But the really terrifying pandemic in those days was Poliomyelitis, a devastating, highly infectious disease that attacked the central nervous system and particularly the spinal cord mainly of children and young adults, leaving those it did not kill maimed for life with twisted limbs or worse, paralyzed in an iron lung, a machine where only the head of the victim was exposed for 23 of 24 hours each day. Life Magazine would run pictures of children in iron lungs and all us tots were filled with morbid dread. I, the little kid for weeks on end unable to leave the house and in contact with no one but my family, was spared that horror.
Eventually, with God’s grace, like everything else, it passed. I think the main thing that happened is that God’s beneficence gave the intelligence and the grace and the tools to spare us so that Jonas Salk and his colleagues could produce a working vaccine to protect us and the generations that have come since, to our lasting gratitude.
Finally, in my case, my mom and the doctor in a classic miscommunication managed to pock-mark my face from a Chicken Pox epidemic, after which my folks stopped taking me to seek his medical help for several years. I just waited it out. The asthma lessened with age. The pock marks faded away slowly over the decades.

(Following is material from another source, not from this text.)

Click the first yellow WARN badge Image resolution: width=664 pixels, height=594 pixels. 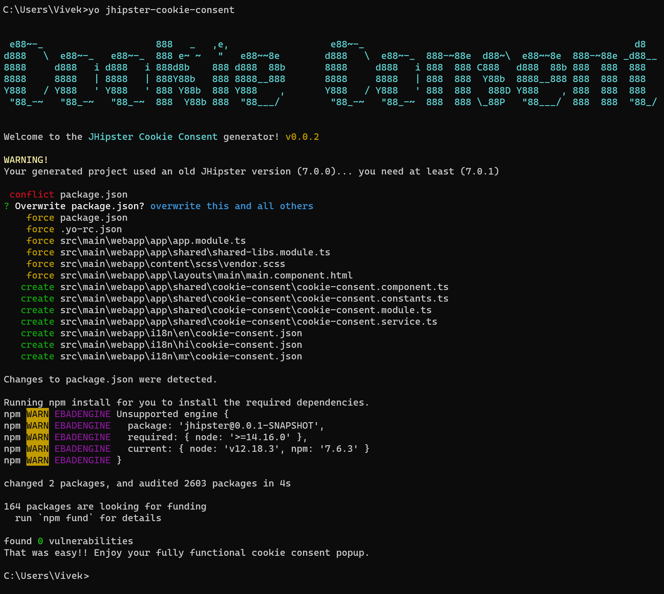point(38,414)
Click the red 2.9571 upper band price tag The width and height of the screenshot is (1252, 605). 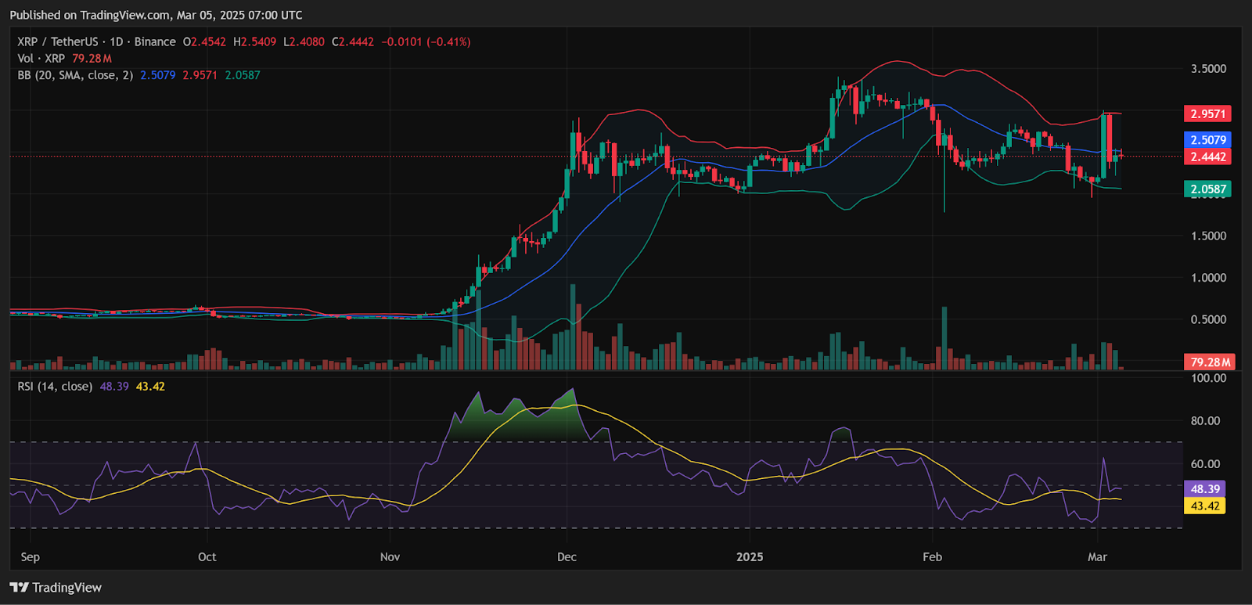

The eczema I still have and a short bout of skin lupus a few years ago reminded me my immune system is still on the alert to attack me in lieu of the absent measles whenever I appear to it to be sick.
Today, every one of these diseases that plagued the children of my era now has a vaccine to protect our youth and a concentrated effort is being made around the world to do the same for all of us with COVID-19. My bio-tech employed neighbor tells me (from a social distance) that doctors, studying the genome of this protein virus, have identified to which proteins in our body it is attracted, and, at this writing, are already trying extant medicines to see if they can kill it.
But dealing with the onset of this disease is only the first step. Coronavirus is thought to damage lungs permanently and may leave behind Chronic lung disease and other conditions. One who contracts it may always have to live on the alert.
In my case, such a residual problem kicked in decades later when Crohn’s disease, a late chronic auto immune reaction, set in to my body during a tough ministry I was doing in 1972 in Philadelphia – in a neighborhood, frightened not from plague this time, but a different kind of pandemic: prejudice.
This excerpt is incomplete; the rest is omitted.